Aussi, avec mes collègues, nous venons de terminer un projet de fresque murale . Projet que nous avons mis en place cette année et qui a été inauguré au mois de juin. Deux graffeurs ont animé un atelier création avec les usagers intéressés pour imaginer et créer ensemble cette fresque, qu’ils ont peint juste à côté du service.
Le groupe ouverture sociale : recouvrer la notion de plaisir et le lien social
Nous avons monté le groupe ouverture sociale avec ma collègue, Dorothée Fanget. C’est un groupe qui dure trois mois, deux matinées par semaine. Avec un temps de préparation en amont, pour préparer ce processus d’ouverture social. L’idée de ce groupe c’est de pouvoir prendre du plaisir à faire des activités !
Nous accompagnons les personnes dans un processus de découverte ou redécouverte socioculturelle, via des sorties en groupe. Nous favorisons et soutenons l’ouverture à partir des demandes et envies des participants.
Le travail en réseau au cœur de la fonction d’éducateur
L’articulation des différents partenaires, par rapport à l’intégration sociale des personnes est primordiale. J’essaye de mobiliser mon réseau et partenaire en fonction des situations. Je fais aussi partie de la coordination 69, une association qui regroupe différents partenaires, établissements et associations, qui participent au rétablissement des personnes en souffrance psychique.
Travailler dans une structure de psychiatrie : être intégré dans une équipe pluridisciplinaire
La spécificité de travailler en psychiatrie, c’est que l’on travaille avec des soignants qui n’ont pas du tout la même approche, ni le même vocabulaire que des travailleurs sociaux. Je travaille beaucoup avec les psychologues cliniciennes qui m’épaulent dans mes accompagnements en individuel et au sein du groupe Ouverture Sociale. Elles m’aident à comprendre ce qui arrive aux personnes que j’accompagne, à partir de ce que je ressens dans la relation et de ce que cela me fait vivre.
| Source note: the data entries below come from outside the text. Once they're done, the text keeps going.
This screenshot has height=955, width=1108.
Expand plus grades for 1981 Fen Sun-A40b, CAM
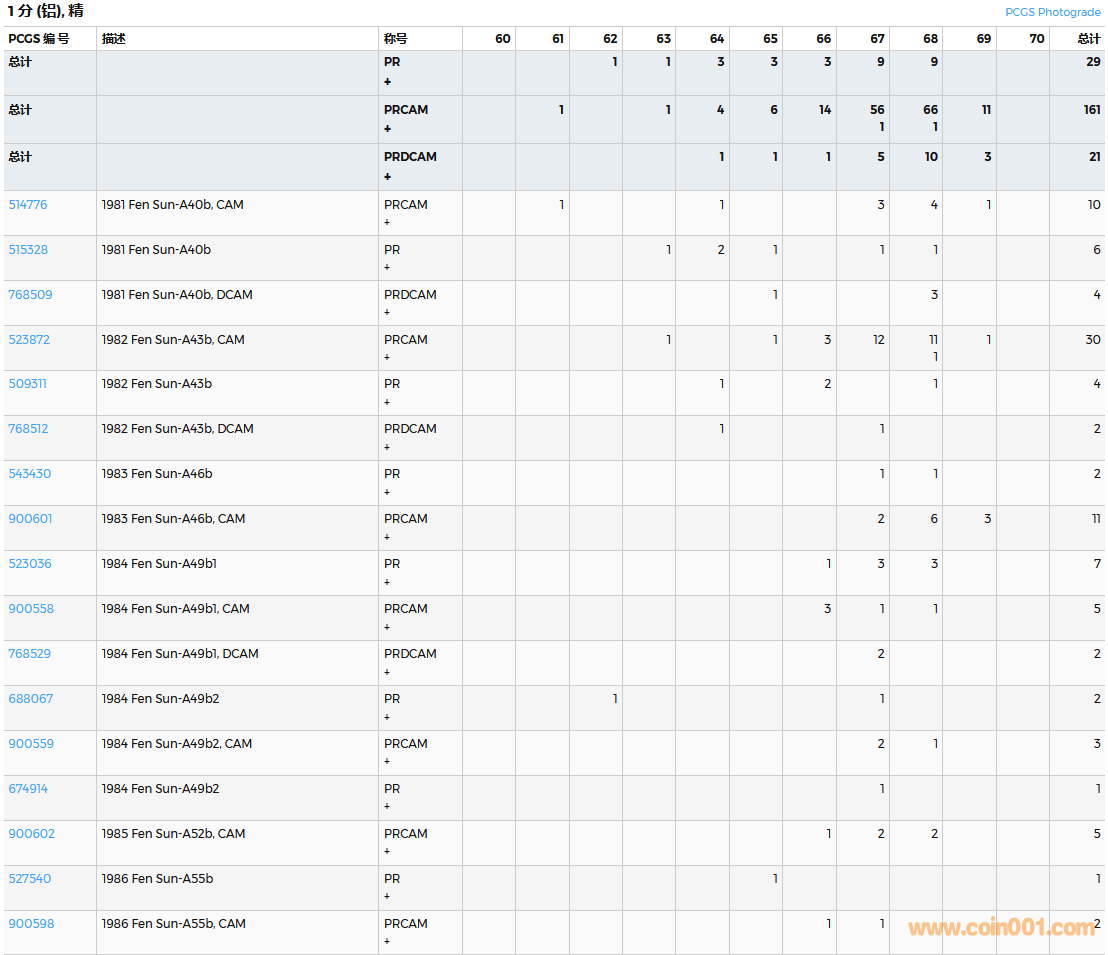388,223
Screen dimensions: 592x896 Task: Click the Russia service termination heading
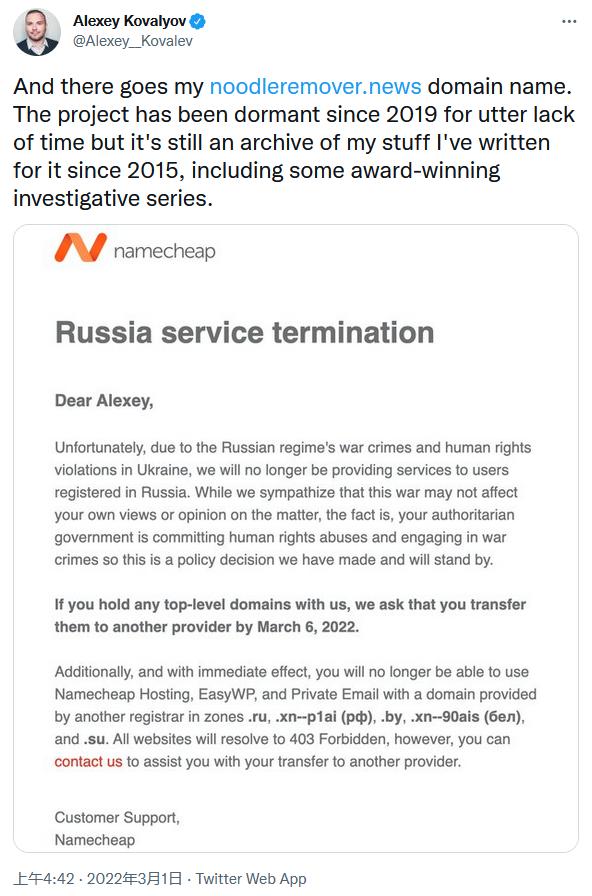pos(245,333)
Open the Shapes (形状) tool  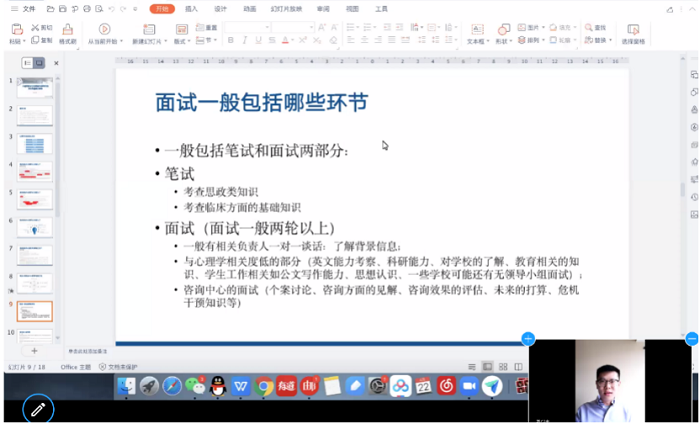(x=502, y=30)
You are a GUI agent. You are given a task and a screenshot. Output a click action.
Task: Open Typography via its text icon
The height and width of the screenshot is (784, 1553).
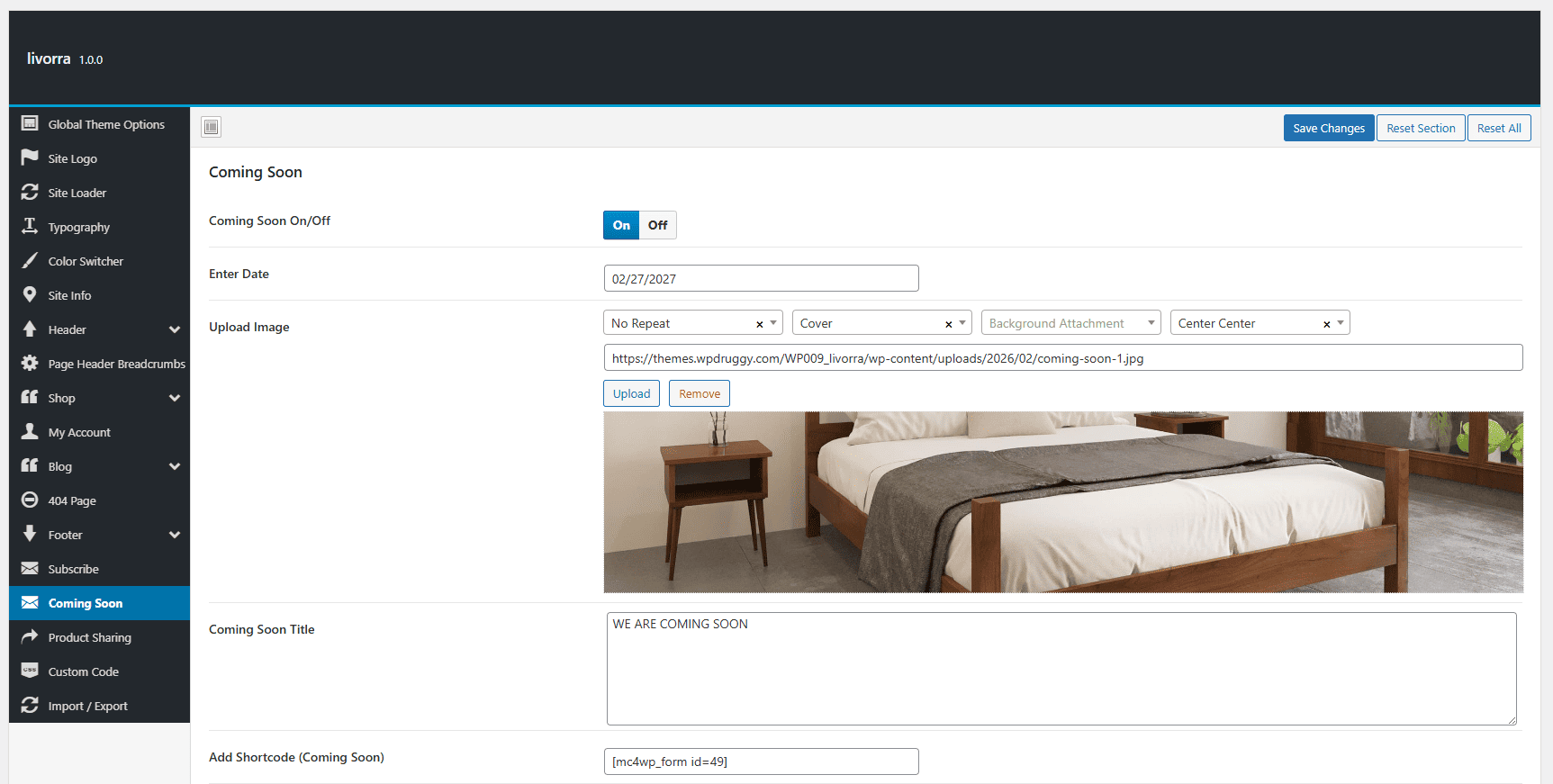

Cela me permet de pouvoir faire avancer la personne, de l’accompagner au mieux dans son parcours, et c’est précieux.
Ma Vision du rétablissement ?
Pouvoir continuer à avancer dans la vie, en fonction de ses projets, de ses envies tout en faisant avec la maladie, et en n’ayant pas dans la tête uniquement son statut de malade psychique. Le rétablissement est un processus qui permet à la personne de pouvoir trouver une place qui lui convienne, où elle se sent bien, surtout qui a du sens pour elle, quelque soit cette place, que ce soit le travail, ou autre chose. Bref, trouver un équilibre de vie qui soit satisfaisant.